Several land owners and farmers attended the meeting to protest the incentives for solar projects and questioned whether solar is manufacturing. “We’ve made a big investment here, all the farmers have,” said Heath Morris, a West Baton Rouge Parish sugarcane and soybean farmer. “We do need to step away and put some rules in place. I’m against (solar with no regulations). I’m against giving money to an industry to replace another as a farmer. I could lose land to a solar farm. I cannot compete with what they pay a landowner.” Bayou Galion Solar Project LLC, a subsidiary of Canadian Solar, a publicly traded company that manufactures solar panels and builds solar farms, wants to build a 98.1-megawatt solar project on 1,000 acres leased from landowners outside of Bastrop. It has the potential to power 20,500 homes. The company already had a contract with Entergy.

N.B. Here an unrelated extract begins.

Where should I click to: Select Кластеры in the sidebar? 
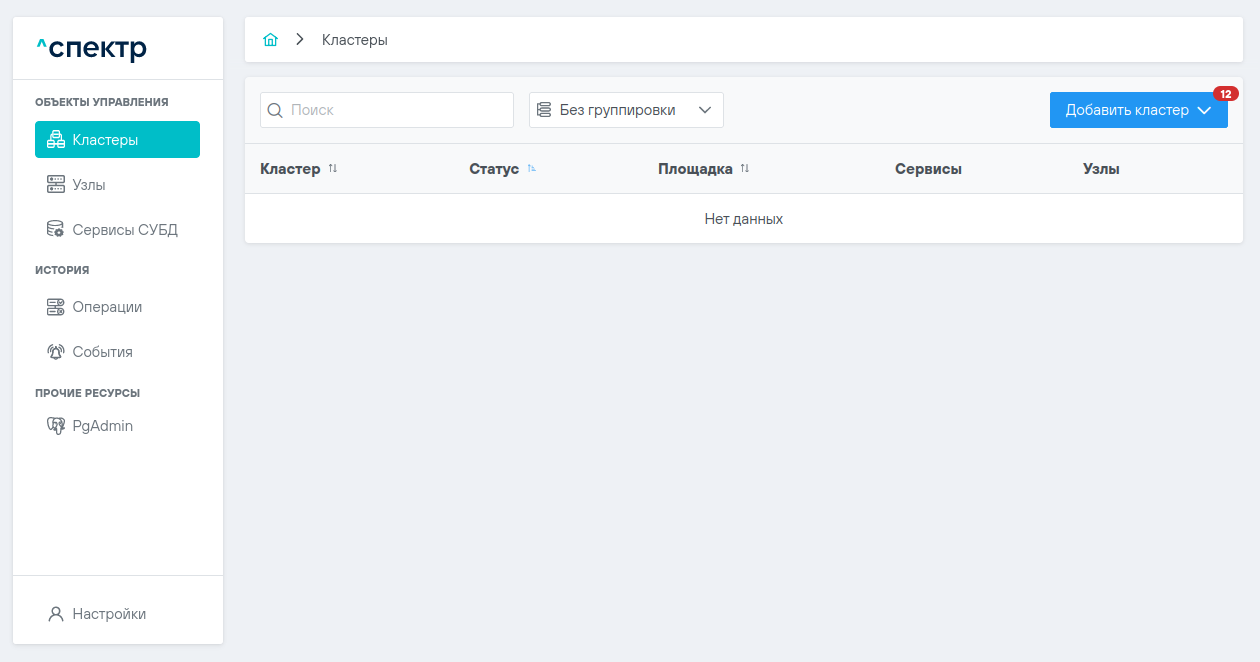117,140
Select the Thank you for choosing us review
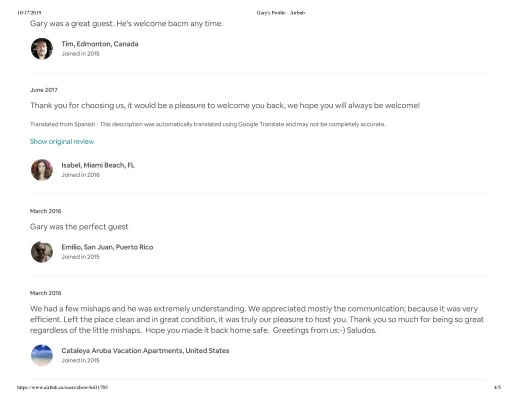518x400 pixels. click(225, 106)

Bayou Galion says there will be 3 permanent employees after the 150 people work the construction starting in 2022 and ending in late 2024. They are requestiong an 80% tax abatement.

The ITEP incentives for Bueche PV1 LLC, a $240 million solar project north of Port Allen in West Baton Rouge, developed by San Francisco-based Ecoplexus, were deferred during the meeting, and won’t be considered until August. Ecoplexus was bidding on a contract with Entergy Louisiana to sell power from the project. Meanwhile, the state’s largest solar project proposed so far – 300 megawatts across 2,732 acres in Pointe Coupee Parish – is expected to go before the state board in the future. San Francisco-based Lightsource Renewable Energy Development LLC filed an application with the U.S. Army Corps of Engineers on Monday for the Ventress Solar Project near New Roads. The business expects to begin construction in October and connect it to the grid by June 2023.

Solar seems to be gaining friends and that is good. The more solar we have means Entergy has the options to buy more working to the benefit of all.